=== ACTION ITEM ===
For each record below, give an exact transcription.

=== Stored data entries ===
=== Section Start ===

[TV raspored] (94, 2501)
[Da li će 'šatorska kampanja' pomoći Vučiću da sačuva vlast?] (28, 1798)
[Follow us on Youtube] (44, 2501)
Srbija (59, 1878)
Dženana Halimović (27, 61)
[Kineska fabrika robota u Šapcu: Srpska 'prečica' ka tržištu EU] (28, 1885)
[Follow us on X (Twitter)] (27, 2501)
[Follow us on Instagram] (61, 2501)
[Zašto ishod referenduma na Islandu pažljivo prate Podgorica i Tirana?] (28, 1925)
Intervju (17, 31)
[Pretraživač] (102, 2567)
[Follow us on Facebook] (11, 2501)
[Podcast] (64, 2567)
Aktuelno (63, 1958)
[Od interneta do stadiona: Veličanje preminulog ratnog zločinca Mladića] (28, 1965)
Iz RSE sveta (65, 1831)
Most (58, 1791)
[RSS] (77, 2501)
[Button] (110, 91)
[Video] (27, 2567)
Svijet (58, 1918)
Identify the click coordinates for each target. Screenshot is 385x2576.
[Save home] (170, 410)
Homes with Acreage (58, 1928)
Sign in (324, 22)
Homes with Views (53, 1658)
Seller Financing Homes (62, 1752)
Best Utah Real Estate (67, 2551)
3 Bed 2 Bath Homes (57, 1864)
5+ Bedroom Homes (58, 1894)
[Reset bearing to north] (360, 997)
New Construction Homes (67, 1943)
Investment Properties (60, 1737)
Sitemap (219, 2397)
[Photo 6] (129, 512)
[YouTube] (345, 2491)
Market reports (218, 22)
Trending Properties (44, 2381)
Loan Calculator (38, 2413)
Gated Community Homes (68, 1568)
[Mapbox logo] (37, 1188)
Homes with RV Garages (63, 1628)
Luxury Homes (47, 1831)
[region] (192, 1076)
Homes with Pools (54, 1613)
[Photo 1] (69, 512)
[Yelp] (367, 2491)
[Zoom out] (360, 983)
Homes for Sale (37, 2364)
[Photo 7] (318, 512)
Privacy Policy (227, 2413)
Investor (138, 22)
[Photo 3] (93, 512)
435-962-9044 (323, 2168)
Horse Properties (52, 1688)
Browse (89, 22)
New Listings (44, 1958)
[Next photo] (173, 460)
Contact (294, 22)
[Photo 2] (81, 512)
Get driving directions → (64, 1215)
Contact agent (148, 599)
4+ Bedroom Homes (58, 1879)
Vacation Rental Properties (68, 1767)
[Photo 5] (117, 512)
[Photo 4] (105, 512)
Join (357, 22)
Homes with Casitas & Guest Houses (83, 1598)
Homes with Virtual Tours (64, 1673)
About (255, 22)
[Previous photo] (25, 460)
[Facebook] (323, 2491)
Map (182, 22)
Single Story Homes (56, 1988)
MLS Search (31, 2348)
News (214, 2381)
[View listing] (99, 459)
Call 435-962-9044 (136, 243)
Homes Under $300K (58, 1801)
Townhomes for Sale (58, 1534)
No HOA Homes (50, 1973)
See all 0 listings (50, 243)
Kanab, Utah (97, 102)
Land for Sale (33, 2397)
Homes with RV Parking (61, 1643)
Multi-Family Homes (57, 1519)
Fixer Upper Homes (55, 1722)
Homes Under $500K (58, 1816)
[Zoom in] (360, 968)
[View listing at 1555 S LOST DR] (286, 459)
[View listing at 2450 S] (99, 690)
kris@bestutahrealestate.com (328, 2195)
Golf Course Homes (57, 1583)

=== Section End ===

=== SOLUTION BELOW ===
[TV raspored] (94, 2501)
[Da li će 'šatorska kampanja' pomoći Vučiću da sačuva vlast?] (28, 1798)
[Follow us on Youtube] (44, 2501)
Srbija (59, 1878)
Dženana Halimović (27, 61)
[Kineska fabrika robota u Šapcu: Srpska 'prečica' ka tržištu EU] (28, 1885)
[Follow us on X (Twitter)] (27, 2501)
[Follow us on Instagram] (61, 2501)
[Zašto ishod referenduma na Islandu pažljivo prate Podgorica i Tirana?] (28, 1925)
Intervju (17, 31)
[Pretraživač] (102, 2567)
[Follow us on Facebook] (11, 2501)
[Podcast] (64, 2567)
Aktuelno (63, 1958)
[Od interneta do stadiona: Veličanje preminulog ratnog zločinca Mladića] (28, 1965)
Iz RSE sveta (65, 1831)
Most (58, 1791)
[RSS] (77, 2501)
[Button] (110, 91)
[Video] (27, 2567)
Svijet (58, 1918)
Identify the click coordinates for each target. Screenshot is 385x2576.
[Save home] (170, 410)
Homes with Acreage (58, 1928)
Sign in (324, 22)
Homes with Views (53, 1658)
Seller Financing Homes (62, 1752)
Best Utah Real Estate (67, 2551)
3 Bed 2 Bath Homes (57, 1864)
5+ Bedroom Homes (58, 1894)
[Reset bearing to north] (360, 997)
New Construction Homes (67, 1943)
Investment Properties (60, 1737)
Sitemap (219, 2397)
[Photo 6] (129, 512)
[YouTube] (345, 2491)
Market reports (218, 22)
Trending Properties (44, 2381)
Loan Calculator (38, 2413)
Gated Community Homes (68, 1568)
[Mapbox logo] (37, 1188)
Homes with RV Garages (63, 1628)
Luxury Homes (47, 1831)
[region] (192, 1076)
Homes with Pools (54, 1613)
[Photo 1] (69, 512)
[Yelp] (367, 2491)
[Zoom out] (360, 983)
Homes for Sale (37, 2364)
[Photo 7] (318, 512)
Privacy Policy (227, 2413)
Investor (138, 22)
[Photo 3] (93, 512)
435-962-9044 (323, 2168)
Horse Properties (52, 1688)
Browse (89, 22)
New Listings (44, 1958)
[Next photo] (173, 460)
Contact (294, 22)
[Photo 2] (81, 512)
Get driving directions → (64, 1215)
Contact agent (148, 599)
4+ Bedroom Homes (58, 1879)
Vacation Rental Properties (68, 1767)
[Photo 5] (117, 512)
[Photo 4] (105, 512)
Join (357, 22)
Homes with Casitas & Guest Houses (83, 1598)
Homes with Virtual Tours (64, 1673)
About (255, 22)
[Previous photo] (25, 460)
[Facebook] (323, 2491)
Map (182, 22)
Single Story Homes (56, 1988)
MLS Search (31, 2348)
News (214, 2381)
[View listing] (99, 459)
Call 435-962-9044 (136, 243)
Homes Under $300K (58, 1801)
Townhomes for Sale (58, 1534)
No HOA Homes (50, 1973)
See all 0 listings (50, 243)
Kanab, Utah (97, 102)
Land for Sale (33, 2397)
Homes with RV Parking (61, 1643)
Multi-Family Homes (57, 1519)
Fixer Upper Homes (55, 1722)
Homes Under $500K (58, 1816)
[Zoom in] (360, 968)
[View listing at 1555 S LOST DR] (286, 459)
[View listing at 2450 S] (99, 690)
kris@bestutahrealestate.com (328, 2195)
Golf Course Homes (57, 1583)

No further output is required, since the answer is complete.